The Myth of BMD

Dr N.C. Asthana

Indian media has been claiming that India’s Ballistic Missile Defence (BMD) programme, which aims to provide a shield from all types of hostile missiles, including nuclear ones, is complete! Hyperbolic statements from various people including government scientists that claim a hit probability of 99.8 per cent, seek to engender a euphoric belief that our skies are now impregnable.

To the uninitiated, the basic idea of BMD may appear simple. Once fired, ballistic missiles fly in fixed parabolic trajectories like any other projectile such as an artillery shell, following the standard equations of projectile motion. This means that if you observe and measure an incoming missile’s path for a while, you can work out its forward trajectory. Then you can fire another missile on the same path so as to hit it—almost like hitting a bullet with a bullet, as the Pentagon calls it. More than half a century ago, when the missiles were not accurate, they sought to destroy the incoming missile by exploding a nuclear bomb somewhere in its vicinity—never mind the destruction below on your own territory!

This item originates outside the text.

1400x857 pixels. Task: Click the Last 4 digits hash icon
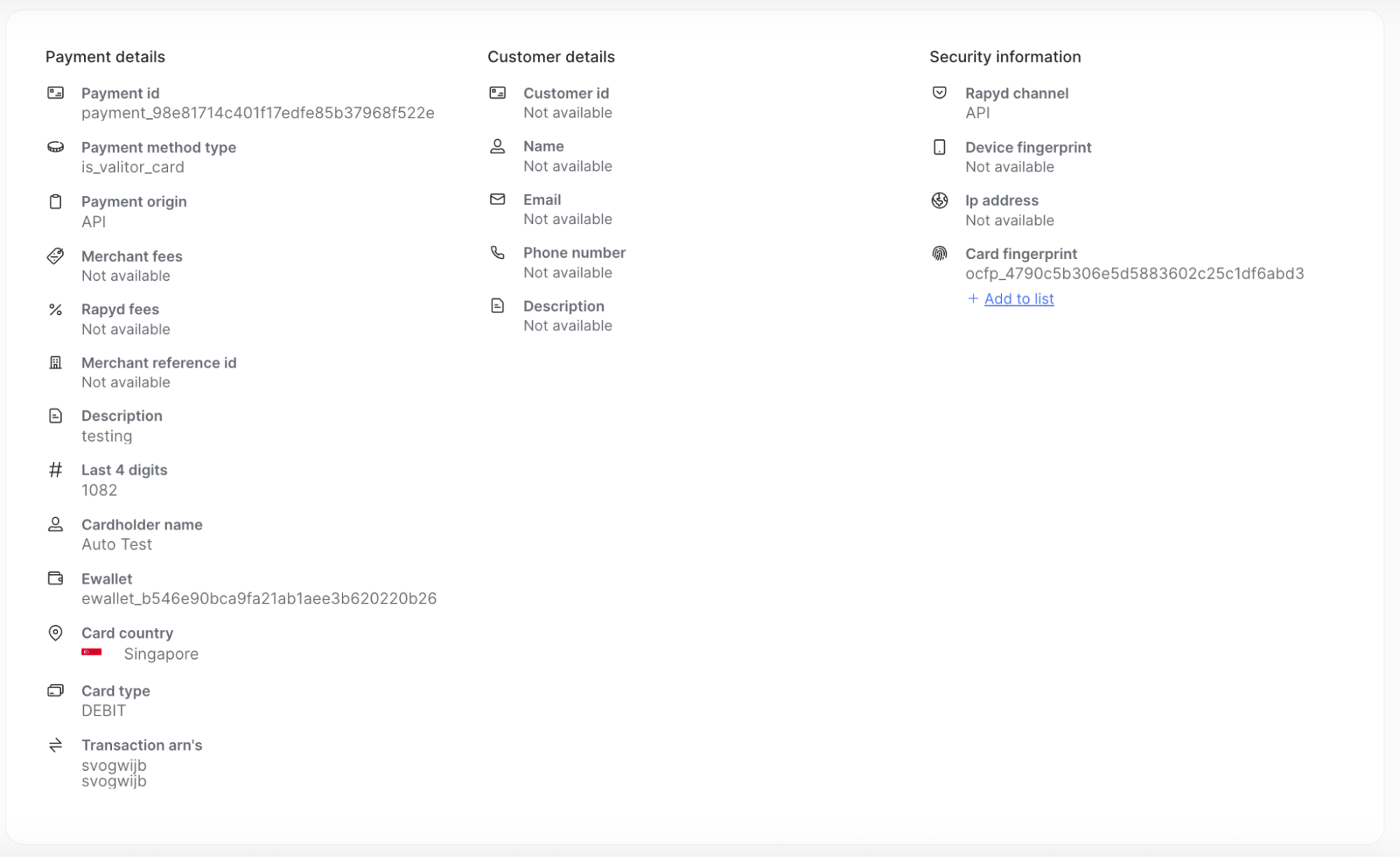click(56, 470)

In the following, we will examine the subject of ballistic missile defence from a technical perspective. However, before we do that, we must clearly understand that if it were indeed possible to make a fail-proof ballistic missile defence system, it would have rendered the ballistic missiles useless. Once a nation feels it can destroy enemy missiles before they hit its territory, it could very well be prompted to ‘finish off’ the enemy using its own missiles or other means. That would clearly lead to instantaneous and dangerous instability.

The very fact that, it could not happen from the days of the nuclear-tipped Nike Hercules BMD system in 1958 to the current GMD (Ground-based Mid-course Defence) means that BMD systems are not reliable.